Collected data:
- - -

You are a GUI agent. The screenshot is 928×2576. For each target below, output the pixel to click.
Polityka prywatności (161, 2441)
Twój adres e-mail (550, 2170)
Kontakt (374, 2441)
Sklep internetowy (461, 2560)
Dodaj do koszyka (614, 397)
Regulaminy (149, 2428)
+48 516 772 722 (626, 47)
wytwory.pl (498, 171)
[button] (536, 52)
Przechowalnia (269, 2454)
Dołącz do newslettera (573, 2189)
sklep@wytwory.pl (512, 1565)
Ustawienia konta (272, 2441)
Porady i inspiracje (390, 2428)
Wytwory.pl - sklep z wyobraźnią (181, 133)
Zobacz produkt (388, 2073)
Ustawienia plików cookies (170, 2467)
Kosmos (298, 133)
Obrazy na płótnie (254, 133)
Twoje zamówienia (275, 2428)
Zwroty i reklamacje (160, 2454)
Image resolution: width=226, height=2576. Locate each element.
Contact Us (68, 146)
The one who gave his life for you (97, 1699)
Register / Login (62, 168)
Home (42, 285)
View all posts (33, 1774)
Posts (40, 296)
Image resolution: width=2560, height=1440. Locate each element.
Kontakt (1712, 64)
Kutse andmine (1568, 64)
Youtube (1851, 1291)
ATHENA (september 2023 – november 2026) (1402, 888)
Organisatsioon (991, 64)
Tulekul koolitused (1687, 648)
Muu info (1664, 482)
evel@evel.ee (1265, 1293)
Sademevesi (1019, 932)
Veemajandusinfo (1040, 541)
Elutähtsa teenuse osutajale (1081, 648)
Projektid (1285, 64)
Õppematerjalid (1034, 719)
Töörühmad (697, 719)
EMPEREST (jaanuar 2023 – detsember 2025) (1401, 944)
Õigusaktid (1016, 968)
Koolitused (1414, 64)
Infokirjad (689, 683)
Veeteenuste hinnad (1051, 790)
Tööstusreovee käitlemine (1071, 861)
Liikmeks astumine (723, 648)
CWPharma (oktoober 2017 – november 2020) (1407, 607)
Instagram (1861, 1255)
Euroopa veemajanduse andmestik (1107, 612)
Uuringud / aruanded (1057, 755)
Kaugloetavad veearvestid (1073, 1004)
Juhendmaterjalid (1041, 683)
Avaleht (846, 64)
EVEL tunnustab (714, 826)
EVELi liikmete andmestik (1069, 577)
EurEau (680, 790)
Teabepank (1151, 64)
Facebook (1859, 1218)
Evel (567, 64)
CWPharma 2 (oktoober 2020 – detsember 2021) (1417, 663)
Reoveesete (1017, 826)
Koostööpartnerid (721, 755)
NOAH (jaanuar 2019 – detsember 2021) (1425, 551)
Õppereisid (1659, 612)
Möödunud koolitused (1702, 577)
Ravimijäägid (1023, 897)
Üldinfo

- - -

## Exercise directions:
From the records above, transcribe without alteration every line from the one with "Instagram (1861, 1255)" to the one with "Evel (567, 64)", inclusive.

## Solution to the exercise:
Instagram (1861, 1255)
Euroopa veemajanduse andmestik (1107, 612)
Uuringud / aruanded (1057, 755)
Kaugloetavad veearvestid (1073, 1004)
Juhendmaterjalid (1041, 683)
Avaleht (846, 64)
EVEL tunnustab (714, 826)
EVELi liikmete andmestik (1069, 577)
EurEau (680, 790)
Teabepank (1151, 64)
Facebook (1859, 1218)
Evel (567, 64)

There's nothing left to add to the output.